Expanding into new growth markets.
Gianni Truzzi |   January 2013   |  FROM THE PRINT EDITION
John McAdam, president and CEO of F5 Networks.

F5 nearly collapsed during the dot-com bust when the biggest customers for its software started going bankrupt, one after the other. The company reinvented itself and now has more than 3,000 employees and over $1 billion in sales. It builds software and hardware which, when placed in a client company’s computer network, helps  data to be processed more efficiently and applications to work more effectively. Customers such as Facebook use hundreds of thousands of dollars worth of F5 equipment. The company now has a 60 percent share of the application delivery controller market. Rival Cisco acknowledged F5’s dominance when it pulled out of the market last September. F5, as the market leader, should win over a big share of those Cisco customers as they turn to new suppliers, and F5 has bolstered its sales team to make sure that happens.
The company could benefit greatly from several technology trends. “We are in the sweet spot of lots of global developments in technology, from virtualization and cloud computing to mobile,” says John McAdam, CEO.

F5 expanded into the mobile space with the acquisition early last year of Israel-based Traffix Systems, a strong player in supplying technology that helps mobile systems communicate over fourth-generation mobile networks. Consequently, F5’s software now plays a key role in helping the world’s mobile service providers better handle the growing load of data traffic passing through their systems.

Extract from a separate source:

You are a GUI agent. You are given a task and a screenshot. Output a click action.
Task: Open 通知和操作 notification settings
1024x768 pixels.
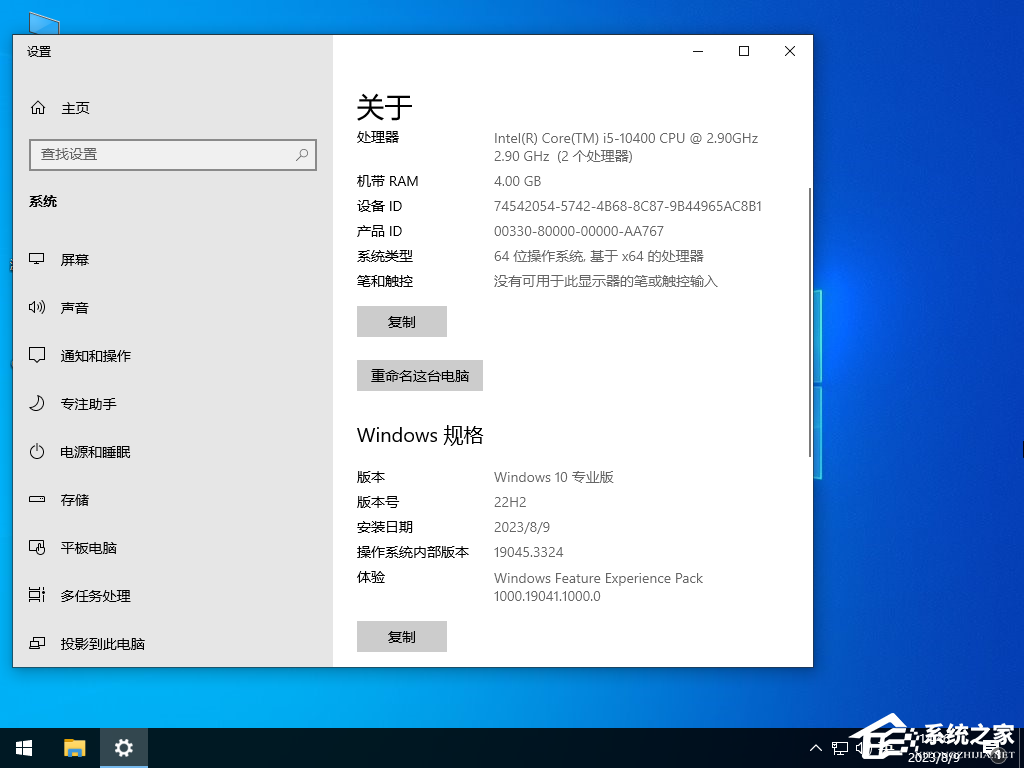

But those markets are only worth a few billion dollars. What makes F5’s future really promising is its move into the $15 billion market for providing network security.  Because of F5’s deep knowledge of how its customers’ networks operate, it can add security features more efficiently and without slowing down the transfer of data. At least one city police department uses F5 software to encrypt data traffic. And many enterprises want to offer employees and customers the opportunity to tap into their corporate computer systems without compromising security.